**WHAT IS EXPECTED:** Rewrite the listing from the line containing "Where should I" through the end, changing "menu section" to "sidebar panel" and keeping everything else the same. Leave out the pictures.

**INFORMATION SUPPLIED:**
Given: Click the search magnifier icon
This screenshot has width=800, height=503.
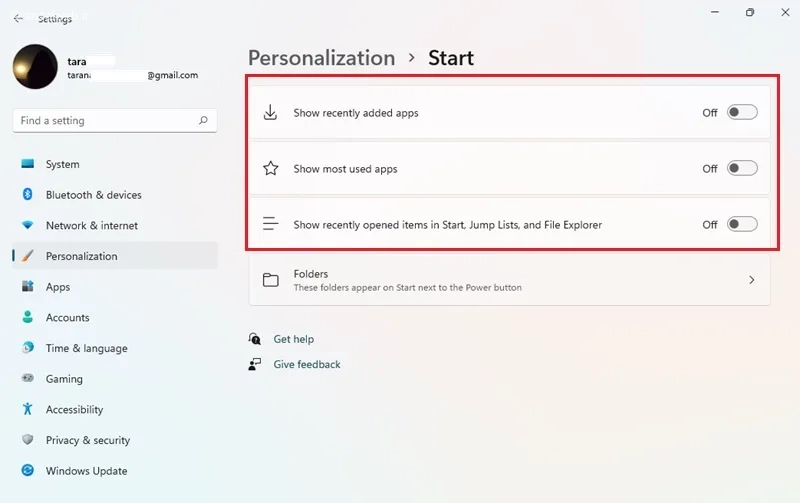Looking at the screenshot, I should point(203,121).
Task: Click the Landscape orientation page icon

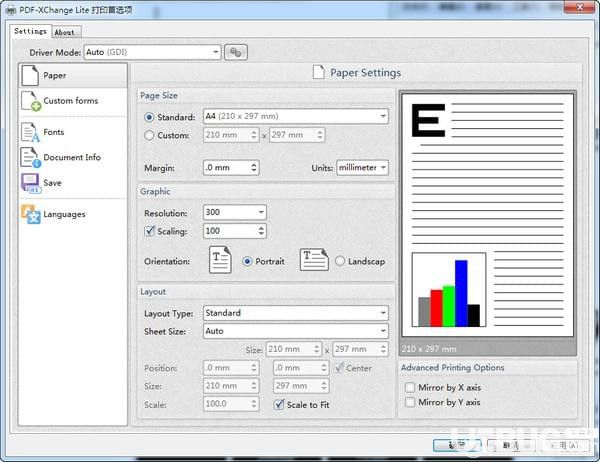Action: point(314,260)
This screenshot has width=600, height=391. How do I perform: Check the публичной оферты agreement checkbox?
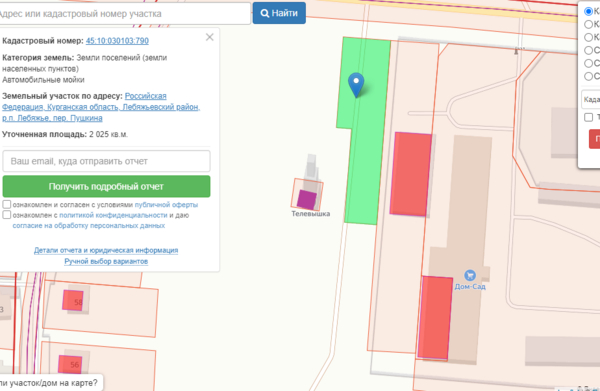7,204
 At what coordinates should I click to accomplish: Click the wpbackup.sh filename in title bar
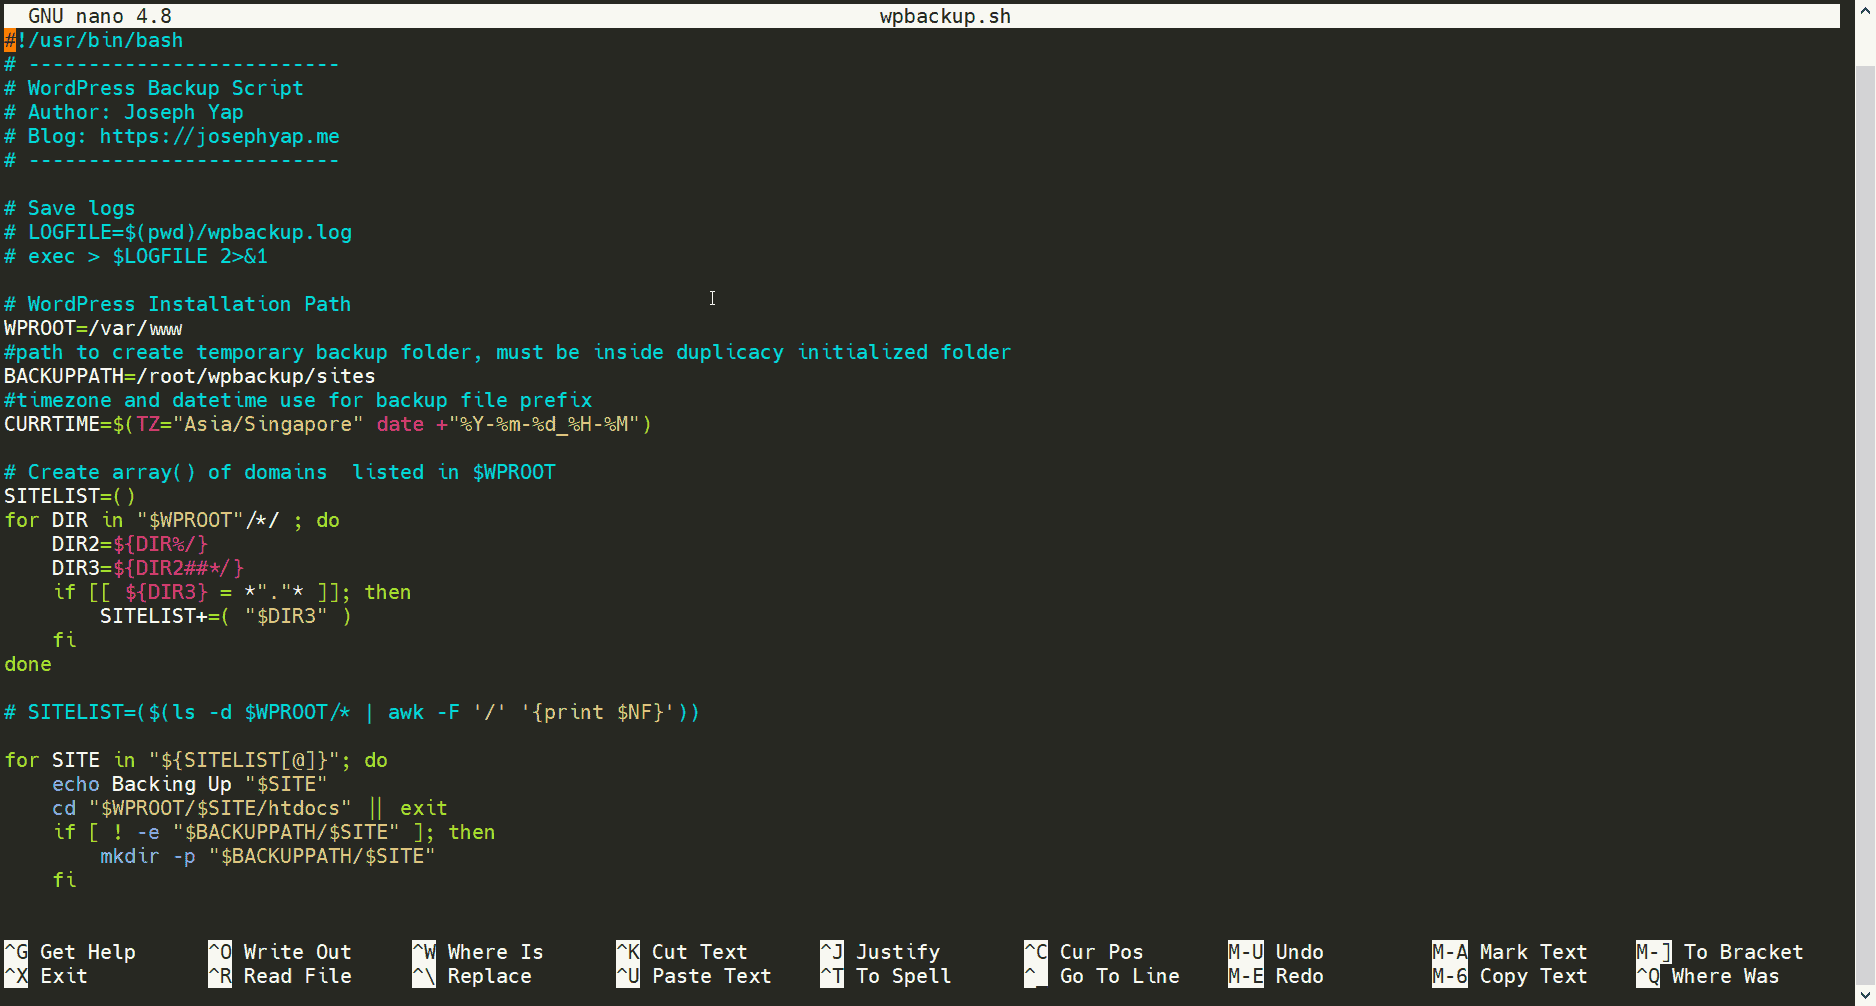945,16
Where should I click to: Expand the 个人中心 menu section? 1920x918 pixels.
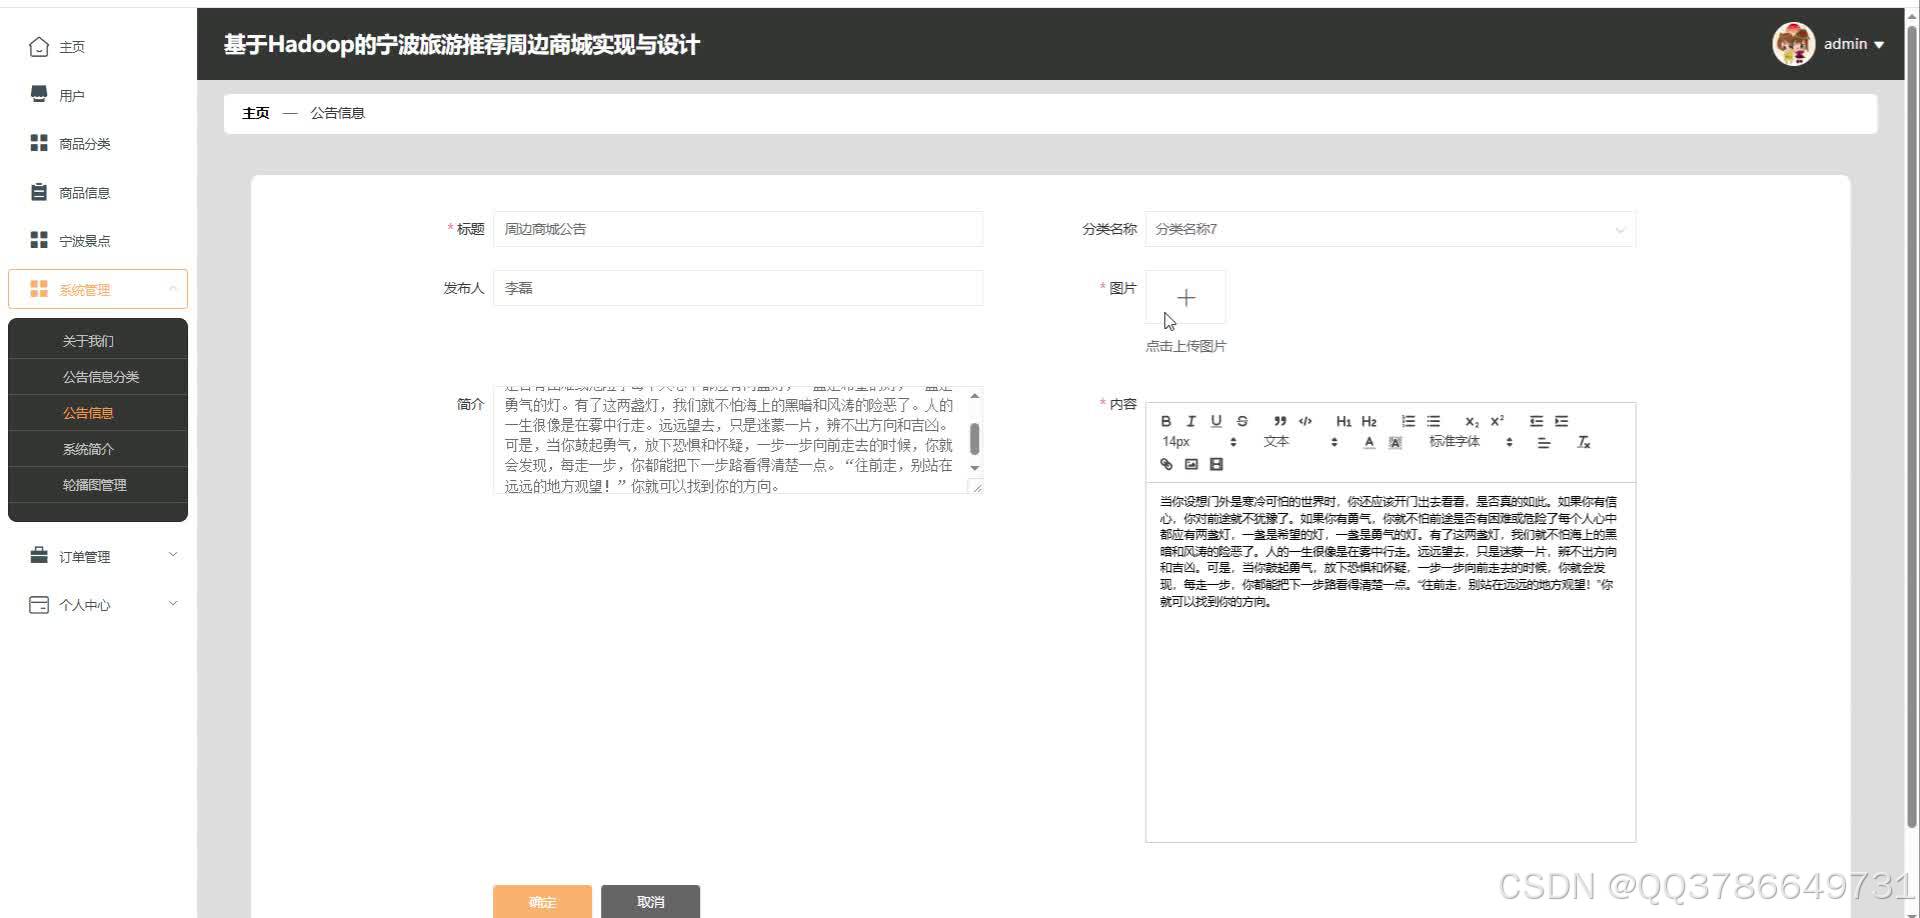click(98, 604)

**SOLUTION:**
Where should I click to: Expand the 个人中心 sidebar panel? 1920x918 pixels.
click(98, 604)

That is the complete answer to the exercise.